Le document décline le scenario GAS en deux trajectoires distinctes. Avec l’option Golden Rules Case, qui se base sur la généralisation des règles d’or, l’AIE juge possible « une vive expansion de l’approvisionnement en gaz non-conventionnel assortie de conséquences d’une grande portée ». Parmi les conséquences attendues figurent un triplement de la production de gaz non-conventionnel entre 2010 et 2035, une pression à la baisse exercée sur les prix du gaz, des investissements et des emplois…

A l’inverse, l’hypothèse Low Unconventional Case découlant de la non mise en application des règles de bonne conduite proposées par l’AIE et d’un rejet des projets gaziers par le public ne prévoit qu’une faible hausse de la production gazière. Une telle situation aurait notamment pour conséquence des émissions de CO2 liées à la production électrique plus élevées.

Cependant, l’écart entre les deux scénarios développés par l’agence peine à convaincre. Selon l’AIE, en 2035 les émissions de gaz carbonique liées à la production électrique dans un monde qui aurait en grande partie renoncé aux gaz de schiste ne dépasserait que de 1,3% celles associées à la « vive expansion » défendue par l’Agence. Compte tenu de l’échéance de la prévision et des difficultés inhérentes à l’exercice, l’écart ne paraît pas décisif. Cela d’autant plus que l’AIE souligne que dans les deux situations « les émissions sont bien supérieures à ce que préconise la trajectoire permettant de limiter à 2°C la hausse moyenne des températures globales ».

Effets pervers

Cette incapacité à réduire sensiblement les émissions de CO2 est à plusieurs reprises avancée dans le rapport : dans un monde consommant toujours plus d’énergie, l’AIE estime qu’un gaz peu cher permettra avant tout d’assurer une part importante des nouvelles consommations. En effet, l’Agence n’envisage pas de substituer massivement le gaz au charbon ou au pétrole.

« La prévision globale s’agissant des sources énergétiques renouvelables n’est pas substantiellement affectée par la croissance du recours au gaz dans le Golden Rules Case », commente l’AIE. Reste que la production électrique mondiale à partir des sources énergétiques renouvelables serait malgré tout amputée de 5 % par rapport au scénario de référence.

Un gaz naturel abondant et des prix de l’électricité bas, retardant la parité réseau des renouvelables, détourneraient les investisseurs des renouvelables.
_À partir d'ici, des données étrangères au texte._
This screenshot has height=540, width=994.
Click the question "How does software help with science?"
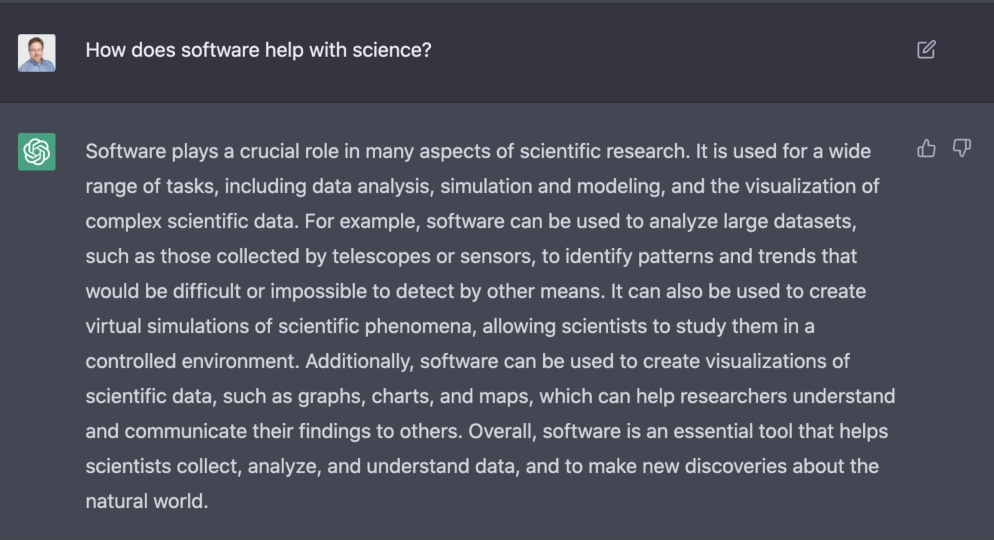(x=258, y=50)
A l’inverse, un développement du gaz simplifierait la gestion de l’intermittence grâce au recours aux centrales d’appoint à gaz. Et de conclure que la place accordée aux renouvelables dans un monde où le gaz serait abondant ne dépendra que de la volonté des Etats…
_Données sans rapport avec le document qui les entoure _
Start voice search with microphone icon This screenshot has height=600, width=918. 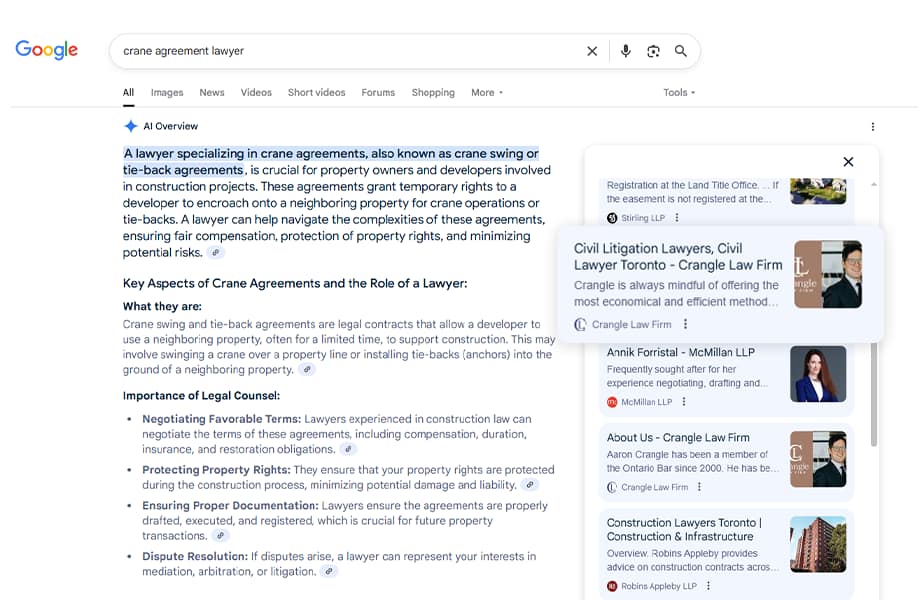click(x=626, y=51)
La France et son interdiction

Enfin le rapport détail aussi les stratégies appliquées par certains pays. S’agissant de la France, l’AIE revient sur les étapes ayant conduit à l’interdiction de la fracturation hydraulique. Dans le scénario Golden Rules Case, les spécialistes de l’AIE estiment que la France y renoncera et que la production gazière croitra sensiblement à partir de 2020 pour atteindre, en 2035, 8 milliards de m3 de gaz par an et quelques dizaines de milliers de barils par jour de pétrole. A comparer aux consommations actuelles : quelque 40 milliards de m3 de gaz par an et environ 2 millions de barils par jour.
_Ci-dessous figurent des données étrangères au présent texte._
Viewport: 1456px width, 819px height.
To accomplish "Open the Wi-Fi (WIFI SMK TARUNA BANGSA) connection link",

Par ailleurs, le document rappelle la longue histoire de l’exploitation pétrolière dans le Bassin parisien. « Au début des années 1980, la possibilité de trouver de grandes quantité de pétrole a suscité de grand espoirs, mais l’exploration s’est révélée décevante et la production n’a jamais dépassé quelques centaines de milliers de barils par jour », rappelle l’AIE. Une désillusion qui permet de justifier l’existence de réserves non-conventionnelles substantielles. « Certains géologues ont récemment défendu l’idée que l’absence d’importants champs pétroliers s’explique par le fait que les hydrocarbures n’aient pas été expulsés de la roche mère. » Et d’évaluer le volume en place dans une fourchette allant de un à 100 milliards de barils d’huile, tout en admettant ne pas pouvoir détailler la fraction exploitable de ces réserves.